“We see it as our jobs to not only understand the open science movement, but to drive it.”

Rusty Speidel

Rusty Speidel

Rusty Speidel is Marketing Director at the Center for Open Science (COS). He has had a long career in digital technology and technology marketing, and spent his early career designing and building online scholarly peer-review and article submission systems for a variety of scientific and medical journals. He also designed and developed some of the first digital CME products for cardiology and hematology. He has also designed digital marketing programs in the e-commerce, gaming, green energy and travel industries. 

 

Can you tell us what your role at the Center for Open Science involves?
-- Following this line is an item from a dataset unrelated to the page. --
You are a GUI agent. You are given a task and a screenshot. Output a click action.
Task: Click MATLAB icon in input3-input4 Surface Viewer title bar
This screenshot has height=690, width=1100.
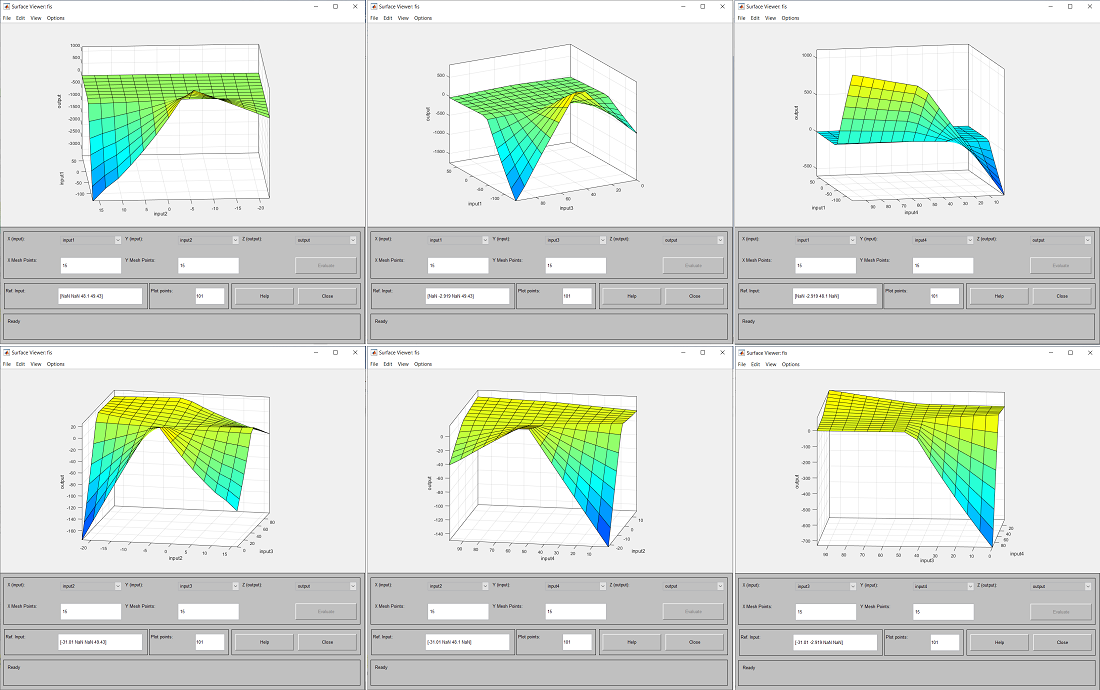pyautogui.click(x=740, y=352)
I am the Marketing Director. As such I consider myself the chief communications person and head cheerleader/evangelist for the organization and our products. I am also responsible for all of our marketing infrastructure and for developing programs to increase awareness and adoption of the Open Science Framework (OSF) and open research practices. It’s a really exciting time to be involved, as we see open access, open science, and reproducibility take a very prominent place in the community discourse. My role is to explain the benefits of those practices and the role OSF and COS can play in making them a reality for most researchers.

What are the 3 biggest challenges of developing infrastructure for data?
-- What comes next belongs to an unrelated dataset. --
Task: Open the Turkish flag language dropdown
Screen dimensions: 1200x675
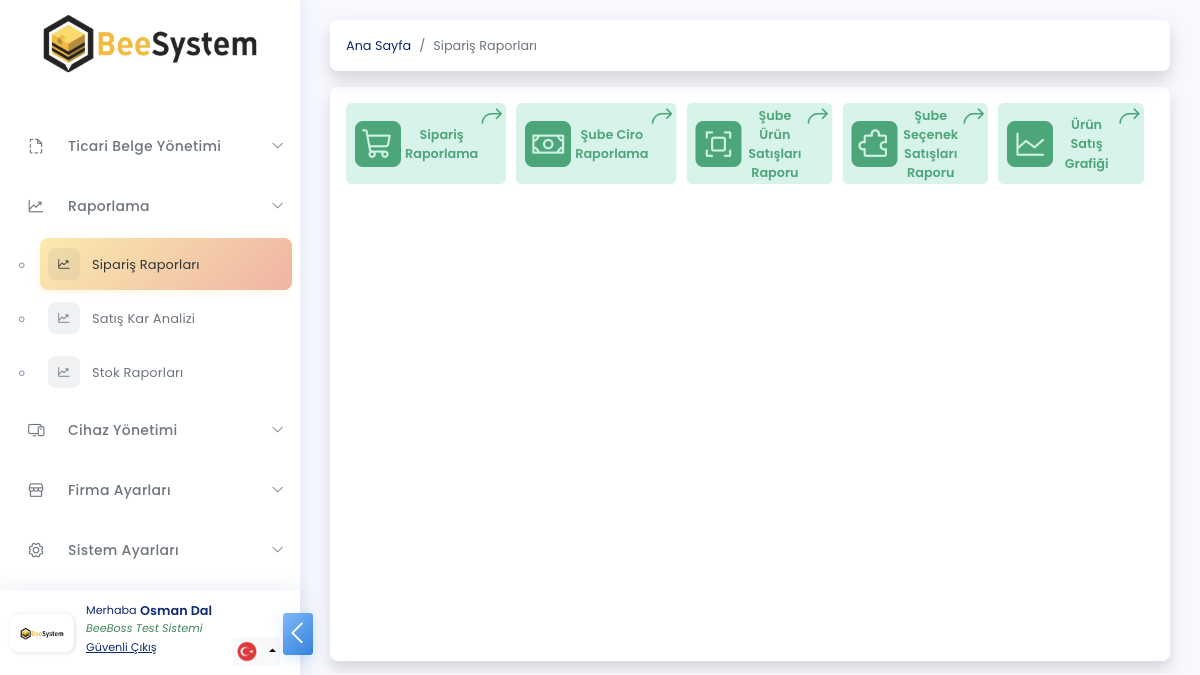Action: [x=256, y=651]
For us and the Open Science Framework, we have one major goal: adoption of open science practices. To do that, we want to meet researchers where they are. We want them to adopt open and reproducible research practices, but we realize that if we ask them to move over to environments that take them out of their usual work cycle, we probably will not be successful.  We are working to provide a platform that understands, simplifies, and streamlines their workflow from initial planning through preprints and publication.

To enable those capabilities, we have three major challenges: connecting and maintaining application program interfaces to most if not all major research software packages; understanding and managing large scale project hierarchies; and eventually, global authentication using OrcID and other identity management systems. We also must ensure that those connections are fast, secure, scalable and modular, manage file versions, provide control over public and private information, and enable levels of communication between collaborators that meet or exceed what they currently have. It’s a lot to keep track of.

Are there any unexpected or unusual resources that are required?

From a technology or expertise perspective, understanding cloud-based development is essential. It keeps the user experience light and clean and we can develop updates and improvements much more rapidly. We also took a lot of time designing a modular system architecture that can scale pretty much indefinitely without becoming too cumbersome to be useful.

How do you keep up-to-date when science (and open science) is changing at such a quick pace?

We were founded by research scientists who understood the need for openness and reproducibility through their own work, and so we see it as our jobs to not only understand the open science movement, but to drive it. Since we are non-profit, we can focus on what’s best for science and the transparent sharing of research, not necessarily what drives our bottom line. For us, the adoption of open practices is our business. So we try and maintain a leadership position that is agnostic to commercial interests and focused on advancing openness.

How do you think the open data infrastructure will look in 5 years’ time?

Aside from the obvious improvements to hardware and networks, I think it all really comes down to reducing complexity and increasing openness. On the research side, we will see increased connectivity between known software and storage platforms such as R, Overleaf, figShare, Box, and Amazon S3. We will also see more comprehensive workflow and collaboration tools, templates and Electronic Laboratory Notebooks to make it even easier to gather data, analyze it for insights, share the data, revise and then publish the results. In a truly open world, these results would then be picked up by another research team for reproduction and hopefully vindication.

On the publishing side, I think the model will continue to disrupt and evolve towards more open-source platforms, localized peer review and self-publishing in response to the expensive, limited publishing model of the current environment. We can already see publishers moving to create “social research” platforms to try and keep a hand in this movement towards openness. With comprehensive project tools such as the OSF in the hands of researchers, their own organizational drive will be all that’s really needed to move research forward. We have already launched our OSF|Preprints service in anticipation of some of these moves, and have built a Globally Unique Identifier protocol to ensure each project is universally unique so that it can be found and cited forever.